On Aug. 14, the BLM intends to lease all 55,000 acres of public land in the rugged, undeveloped plateau west of Rifle, ignoring the wishes of Governor Bill Ritter, Colorado congressional leaders, local elected officials and tens of thousands of ordinary Coloradans who have called for balanced management of the Roan's public lands.
The auction of leases would commit future federal administrations to let industry drill much of the Roan's backcountry, which includes some of Colorado's most important wildlife habitat.
A coalition of 12 conservation and wildlife groups argue that the agency violated federal law by failing to allow public comment on its final plan, by arbitrarily ignoring likely drilling impacts beyond 20 years and by failing to establish adequate protections for areas the agency admits have critical ecologic importance.
The BLM also violated federal law by failing to analyze near-term impacts to air quality and wildlife populations from adding more than 1,500 new wells in the Roan planning area to 2,000 existing and planned wells surrounding the plateau's unspoiled public lands, according to the lawsuit.
Since winter, state officials have been investigating a number of industrial spills of unknown chemicals that drillers and other operators neglected to report in a timely fashion. Wildlife experts worry that even one modest spill could wipe out one of the state's rare populations of genetically pure Colorado River cutthroat trout that persist in the Roan's isolated streams.
"Volunteers have put in hundreds of hours on water quality monitoring and stream projects to improve those cutthroat streams," said Ken Neubecker, an angler and member of Colorado Trout Unlimited, one of the plaintiffs. "We don't have to trash the Roan and jeopardize its wildlife in order for industry to get at the gas. Drillers will come and they will go. But once a stream is poisoned, those fish are gone forever."

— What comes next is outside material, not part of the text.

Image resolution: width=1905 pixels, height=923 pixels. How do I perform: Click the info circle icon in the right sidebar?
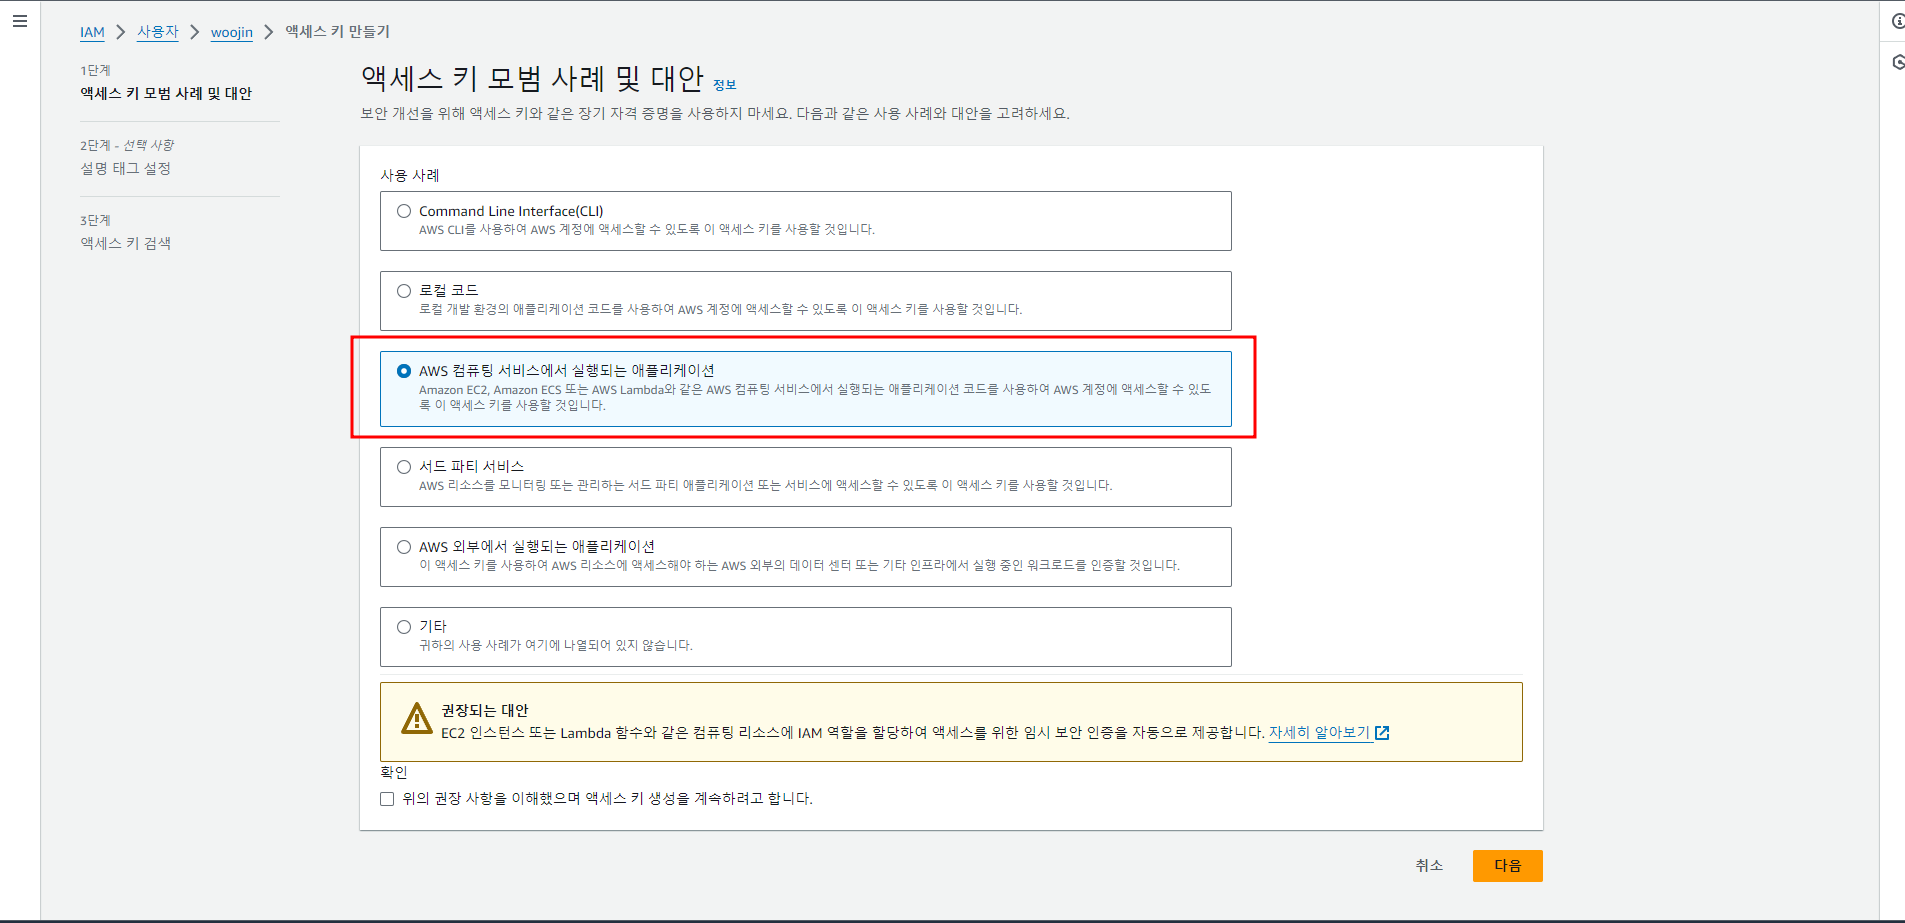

According to the BLM, industry already has the right to drill more than 5 million acres of federal acres of federal minerals in Colorado. Drillers also own or control many of the private lands in the Roan Plateau Planning area, including tracts on top of the plateau. More than 1,300 producing natural gas wells have been drilled in the area, and the state has issued permits to drill almost 900 more. The rigs currently working from private lands on the plateau's top flatly contradict claims by industry supporters that a more thoughtful approach would in effect block development.
By leasing the entire plateau now, BLM's plan would provide industry little or no incentive to deploy or adapt drilling technology to reduce or eliminate impacts to public lands. In 2000, drillers in the Piceance Basin claimed directional drilling was too expensive. Since then, not only has directional drilling become the industry standard, operators have found it saves them money. By 2007, Williams Company, one of the major operators in the basin, claimed it could hit an underground target half a mile from a drill pad. Some 80 percent of the gas under the Roan can already be reached from the sides and from private lands on top, and further advances are all but assured.
"The bottom line is that western Colorado stands to lose one of its most valued natural resources because it has become a pawn in a single-minded drilling push led by the industry and Washington," said Steve Smith of The Wilderness Society. "The natural gas industry is already at maximum capacity, and the BLM could easily take the time to be sure they do things right on the Roan. Instead they are illegally charging forward at the expense of our wildlife and communities."
In hearing after hearing and through multiple public comment processes, local government officials, sportsmen, outfitters and tens of thousands of citizens have urged that options like these be considered and have clamored for a management plan that respects other public and traditional uses besides energy development.
Earlier this year, the BLM rejected a request by Gov. Ritter to expand wildlife habitat protections and lease the plateau in phases to provide better economic returns for Colorado and allow industry to develop more sophisticated, less-damaging drilling technologies.
BLM officials have rebuffed all such efforts, claiming -- falsely according to the lawsuit -- that Congress mandated that the entire plateau be leased at once. U.S. Sen. Ken Salazar has drafted legislative language that intends to eliminate any confusion for agency leaders by requiring that the plateau be leased in phases, as Ritter recommended. The agency has steadfastly refused to alter its damaging drilling plan in response to the clear expressed objections by Colorado's elected leaders.
BLM also ignored the recommendations of its own field staff and other cooperating agencies, failed to consider the impact of its plan on the region's declining air quality, and rejected alternatives that would protect the Roan's backcountry recreation and wilderness-quality lands, in spite of overwhelming public support and the agency's own analysis that such lands are a limited and quickly diminishing resource in the Piceance Basin.
"No one wanted it to come to this," said Jim Angell, attorney for Earthjustice who filed the lawsuit. "Our clients have tried and tried, but talking to the BLM is like talking to a brick wall. Federal law requires these lands be managed for multiple public uses, not turned over to the highest bidder at the earliest possible opportunity. When a government agency ignores its legal obligations, it's up to citizens to hold them accountable."